Sep 01, 2005 00:23
So. Katrina.
I'm not normally shaken by disasters of this or any scale. So sue me, I'm jaded that way. I recognize without needing my degree in history that atrocities have always happened and always will, but that whenever we as an individual or a society have it in our realistic power to ease suffering we should do so. It distances me emotionally without reducing my will to act. I'll claim it as a benefit.
So excuse my rant.
I've been sitting back and watching both camps on the Katrina "tsunami" issue, be it forums or friends. One probably very frazzled and politically innocent line from the mayor of Biloxi and everybody's arguing. (I note, too, that in the first article I read there was fuller version of the quote where the mayor was calling this a local, smaller scale version of the tsunami, which is more accurate, but I can no longer find that article in the flood of online postings now..) I can understand why people would be disgusted if they perceive that analogy as "typical American egotism". Yeah, hurricane Katrina's devastation is nothing in terms of numbers compared to December tsunami. Yeah, our citizens are getting more in aid than the people of SE asia did.
Grow a heart, people.
I'm sure there are cases of people believing this disaster more devastating in the bigger picture than the tsunami -- and they're either emotionally blinded or egotistically ignorant. But the vast majority of people supporting that statement favor and the point in general is that Katrina and the tsunami ARE the same --- in that lives are ruined and have to be rebuilt, regardless of nationality. These are people whose lives have been ruined by happenstance nature. Don't live near the ocean? Many people (to note, those now suffering the most) are too poor to relocate, and living in a high-risk of natural disaster area is least on their list of worries. (Although I agree people who build their condos basically on the water and have hurricane parties are deserving of every Darwin award they get.) People are suffering now, and people did in December. Whether they're American or Indonesian makes no difference. Would you walk up to a now-homeless and jobless mother from New Orleans and tell her she should suck it up and be happy she's American and thus more privileged than the tsunami victims, that it's her own fault for living there?
Grow a heart, or at least stop and think outside your own anti-American narrowmindedness.
I'm not sure of the percentages, but the feeling from at least some Indonesians is not outrage at the US calling this "our tsunami", but empathy to the victims. Thailand's program manager for Oxfam, Yowalak Thiarachow, is quoted as saying the devastation in New Orleans "shows Thai people and Americans are in the same boat." She did add that the victims will receive more aid than Thai victims did, but the bottom line is that innocent people were dealt a crippling blow by an indiscriminating natural monstrosity.
I twitched when I saw the our tsunami quote because I knew it was a potentially loaded and divisive statement the media could run with. I disagree with it as anything more than a general humanitarian analogy like I already alluded to, but I disagree more with people jumping all over it. That's not the point, people. The point is the tsunami was a tragedy for the victims and Katrina is a tragedy for its victims, and we need to try and step into what it must be like for people going through trials like that.
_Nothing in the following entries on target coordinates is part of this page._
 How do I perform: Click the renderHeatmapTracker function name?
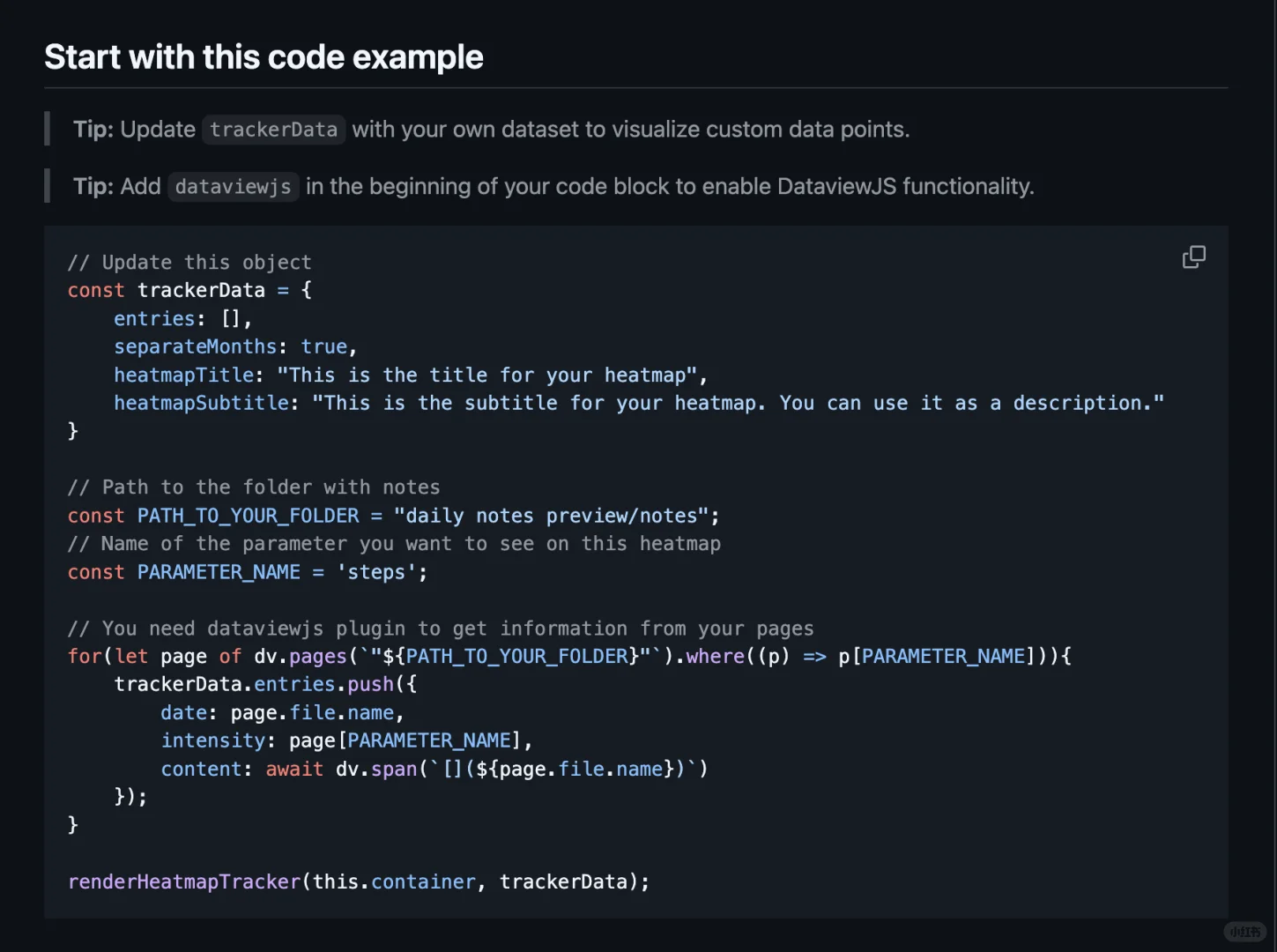tap(184, 882)
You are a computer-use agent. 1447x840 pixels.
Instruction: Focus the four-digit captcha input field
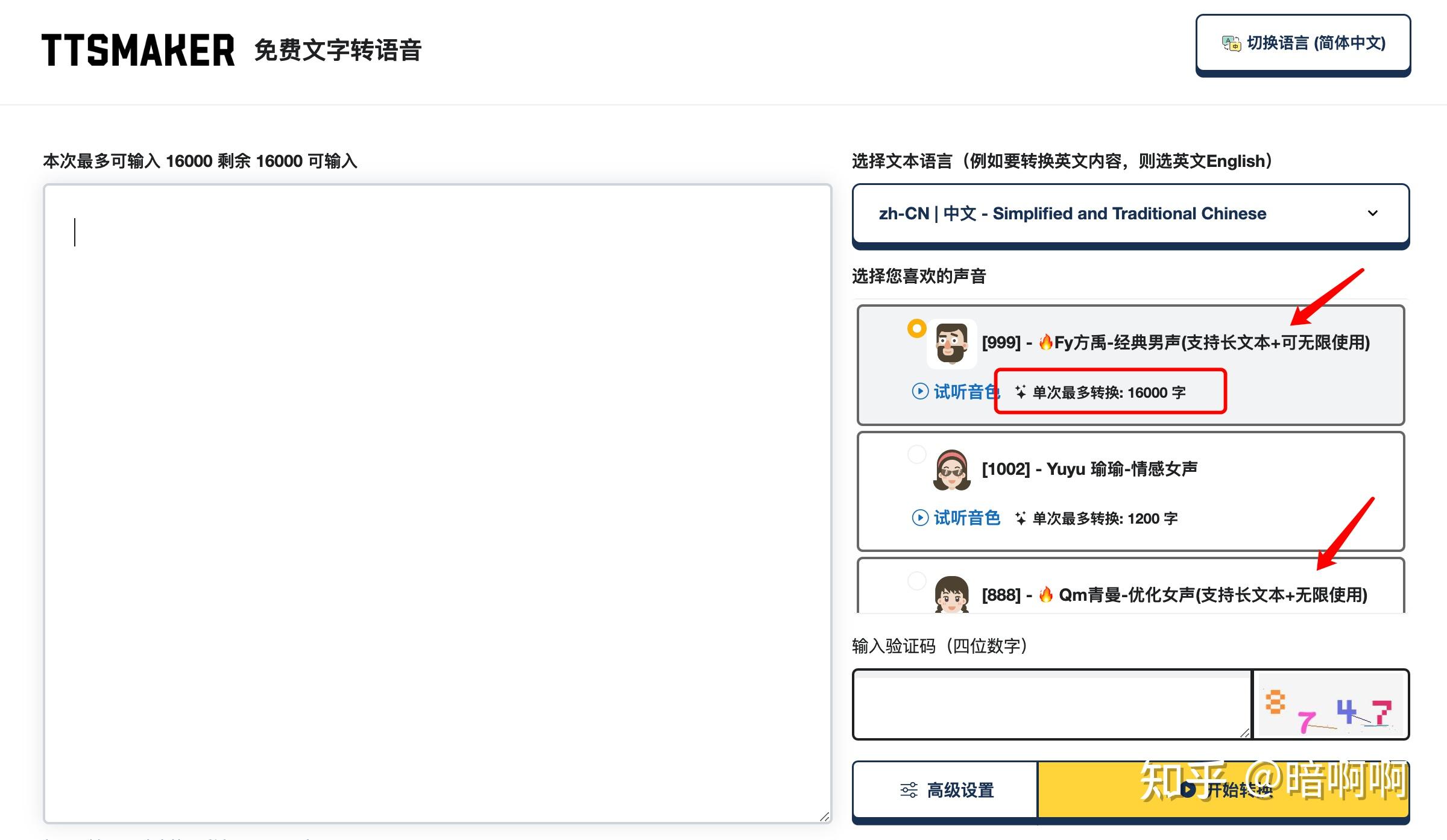[x=1052, y=704]
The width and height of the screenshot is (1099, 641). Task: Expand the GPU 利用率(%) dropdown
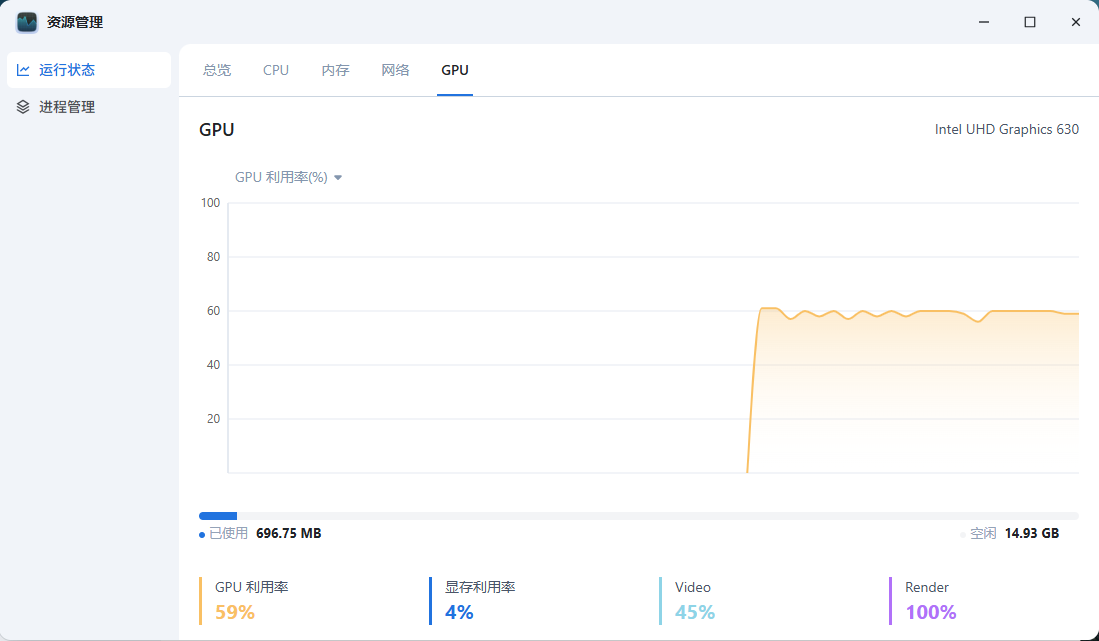pyautogui.click(x=282, y=177)
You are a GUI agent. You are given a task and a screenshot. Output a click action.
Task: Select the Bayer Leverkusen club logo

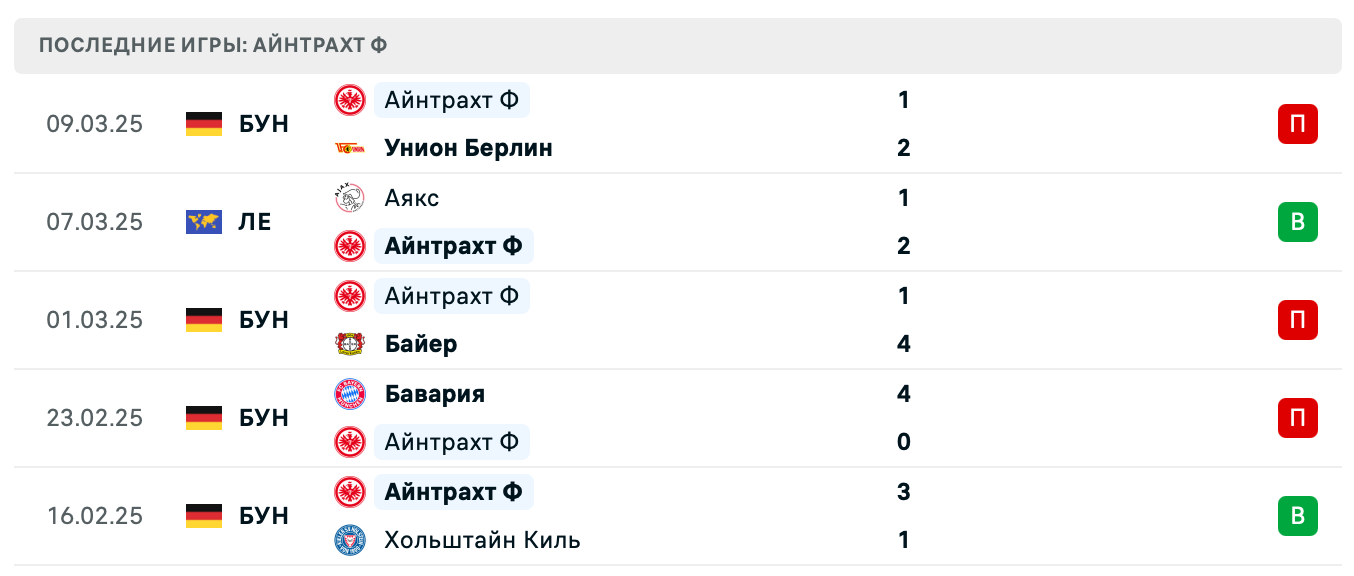pyautogui.click(x=349, y=344)
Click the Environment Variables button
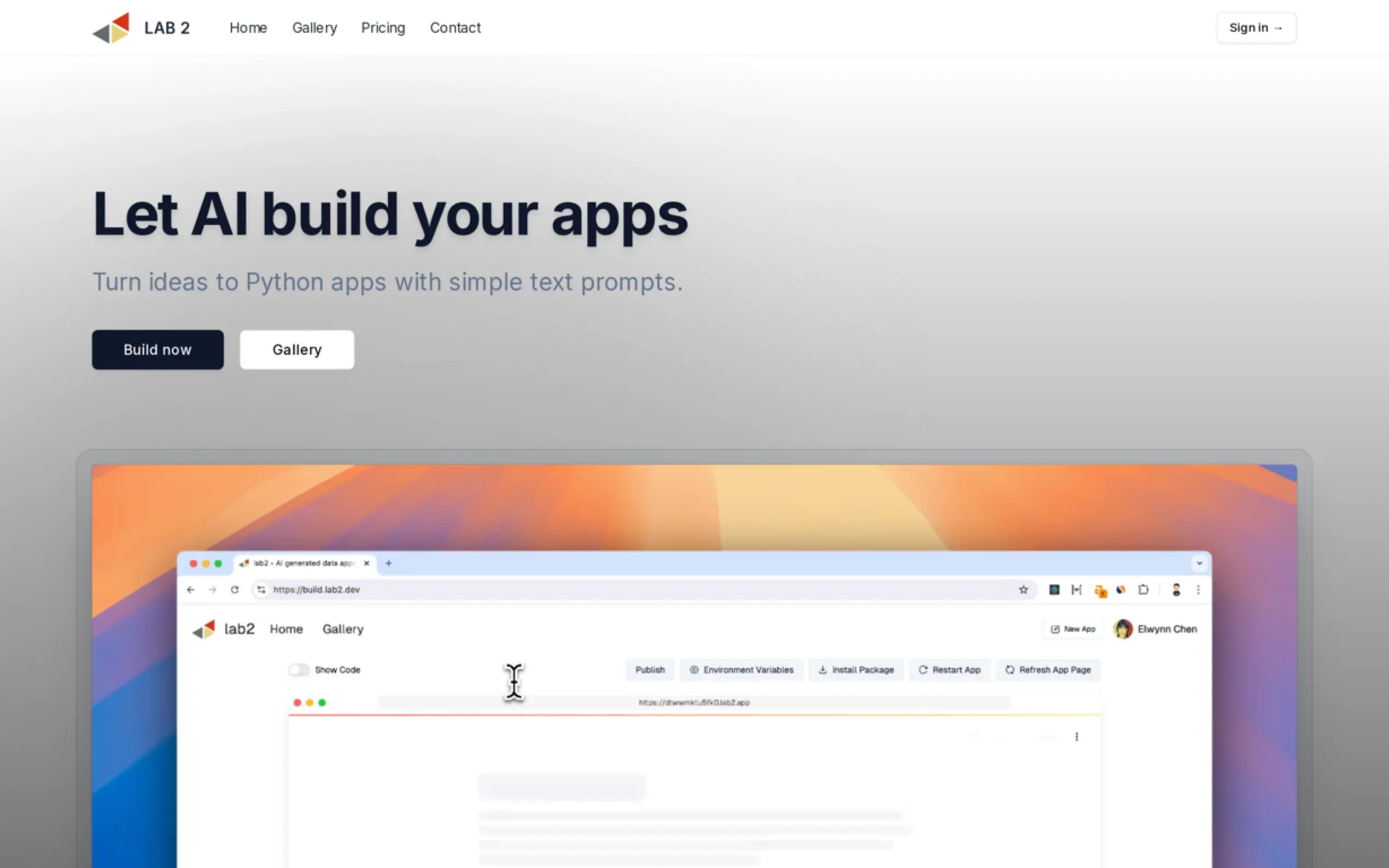 pyautogui.click(x=742, y=670)
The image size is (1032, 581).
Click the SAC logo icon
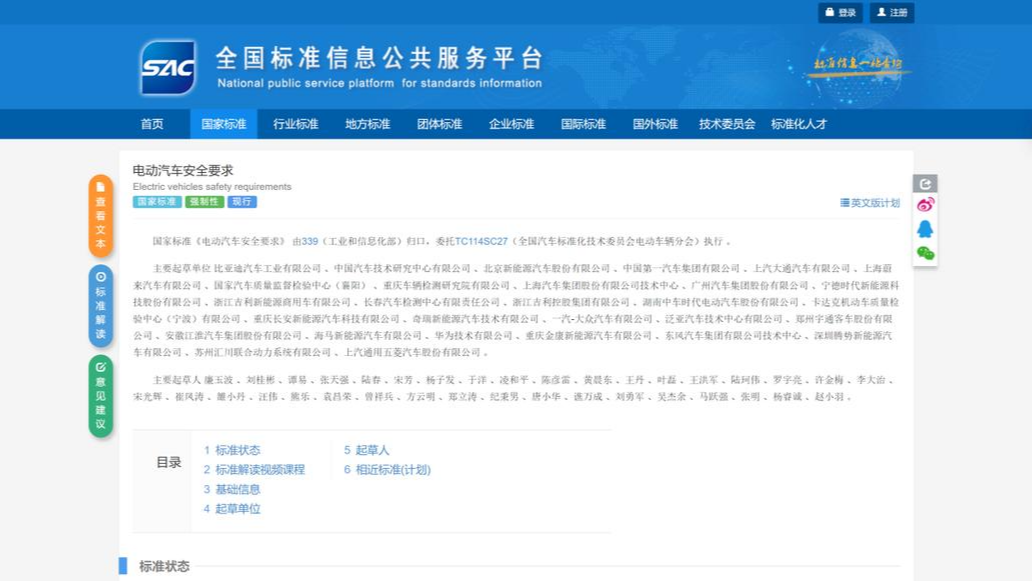(168, 68)
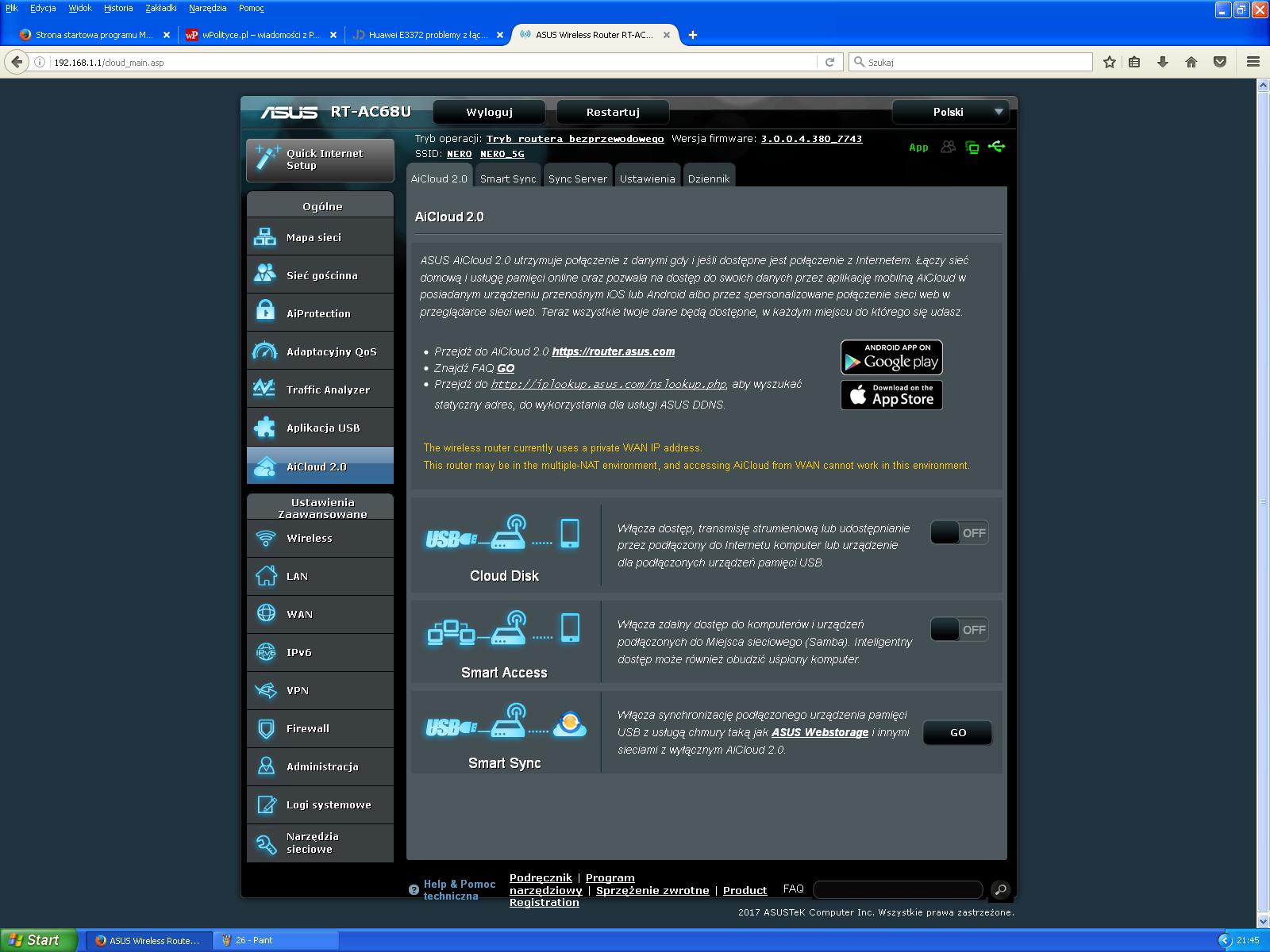
Task: Open Traffic Analyzer via its graph icon
Action: coord(265,389)
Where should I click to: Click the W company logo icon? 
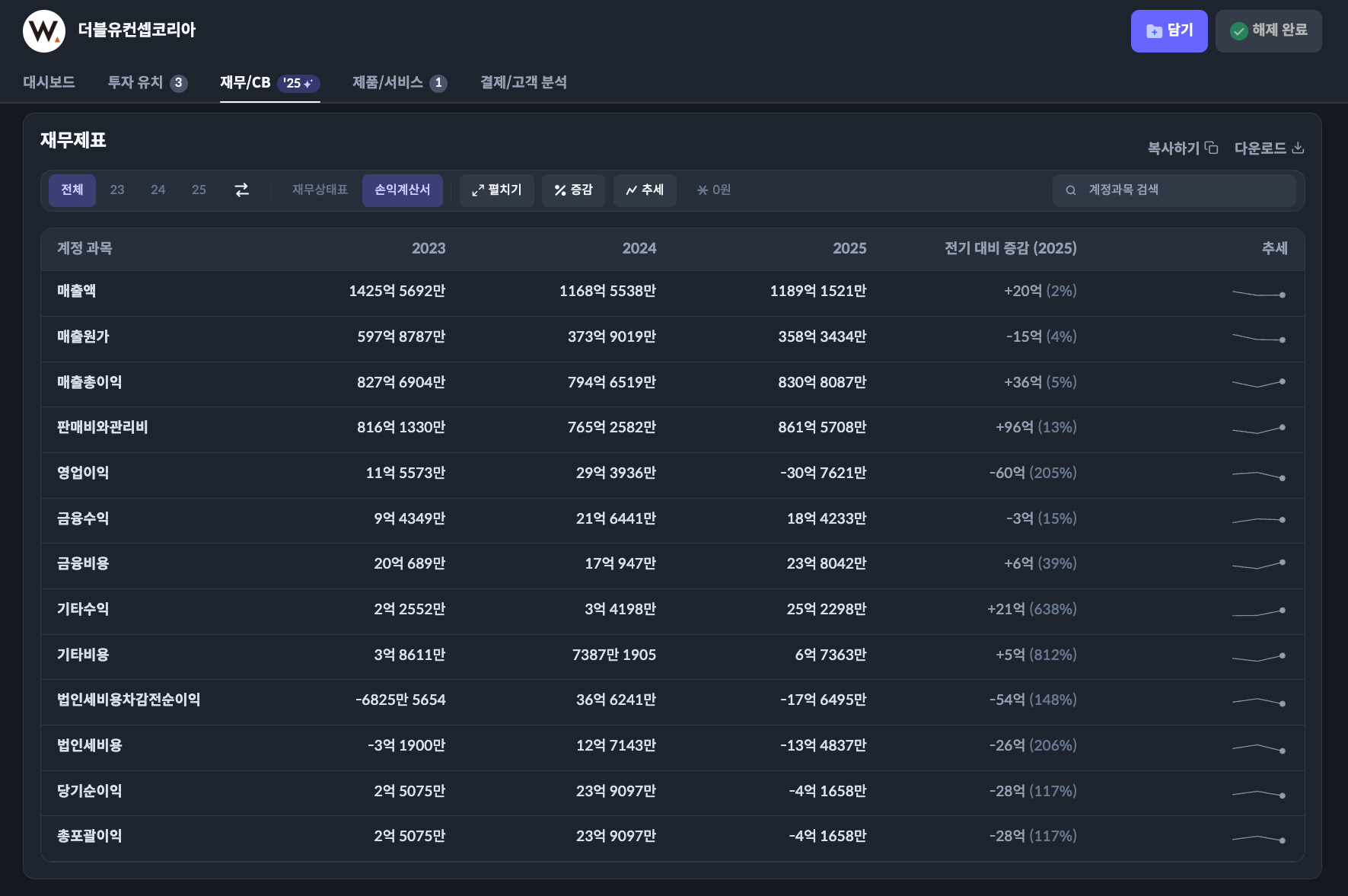pos(44,31)
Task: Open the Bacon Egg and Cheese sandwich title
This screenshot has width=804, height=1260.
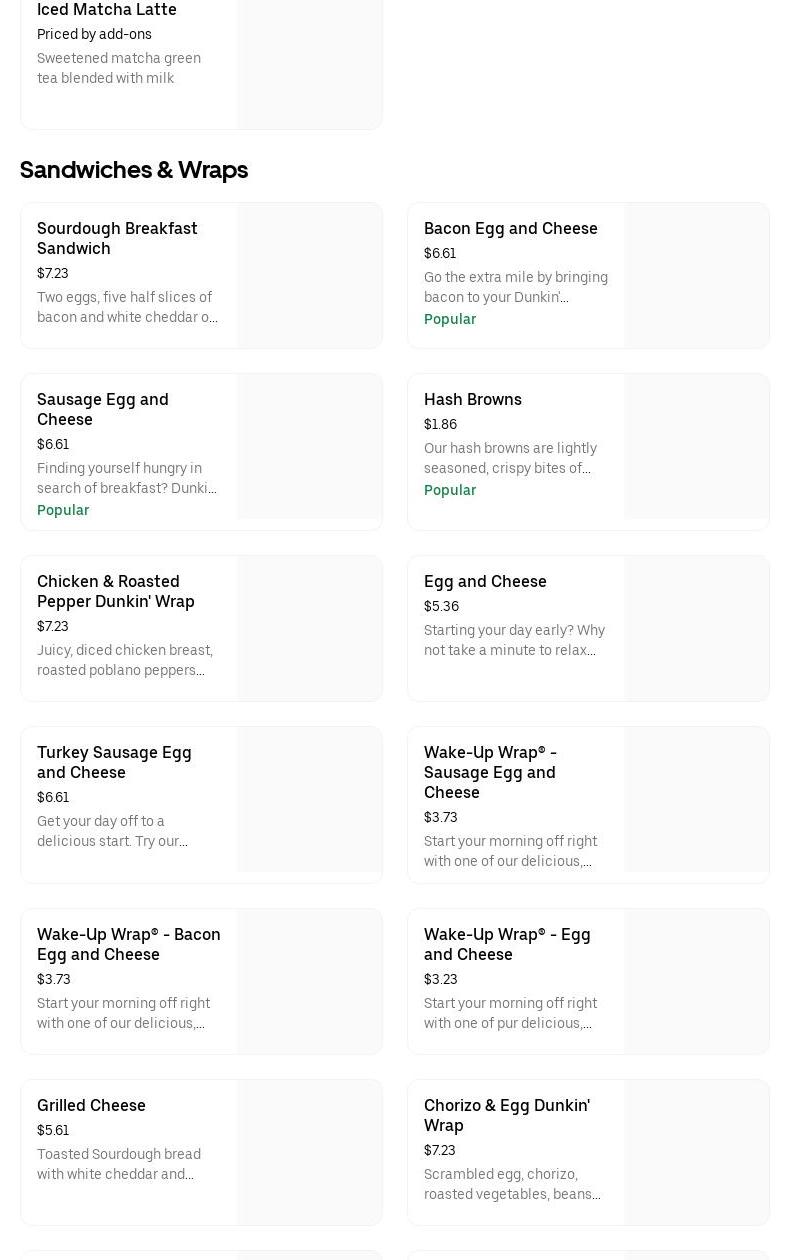Action: click(510, 228)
There was also a quote by a Biloxi official I read earlier saying he imagined the devastation now is what Hiroshima must have looked like... that's probably going to have even more people up in arms.
That's not the point. The point is these are distraught people faced with wreck and ruin by any decent standard and they're likening this to the only things they can conceive of in their emotional state as equally devastating... I don't agree with those analogies, but I can understand the emotional impact is still terrible, and that's what really matters.
But then, that might be the psychologist in me.
The point is we shouldn't be bickering over things that are most likely emotional things said in emotional times --- start complaining if the history books record this as an event greater than the December tsunami. Right now, people are suffering, and we should think about them first.
One of my best friends just moved to Biloxi because of family and I can't reach him. I'm distraught and since cell towers are down I can't get through to his mom. I have no idea where he might have evacuated to, if he and his mother are homeless now, jobless, collegeless... the odds point towards all of those. I've filed with the Salvation Army and other missing person sites and am waiting to hear something, and fucking god I can tell you it's not pleasant just sitting and waiting. I'll drive down there if it's needed and bring them up here myself, gas prices be damned. I'm one rather broke and overloaded college student who was supposed to graduate but while finishing up requirements decided to tack on another minor even if it'll cost a bit more (gov't, surprise surprise) so I can't do that much, but if I couldn't even help out a friend like Matt...
I don't know about you, whoever you are, but to me that - human feelings and understanding - is what really counts throughout this and all trials of humanity.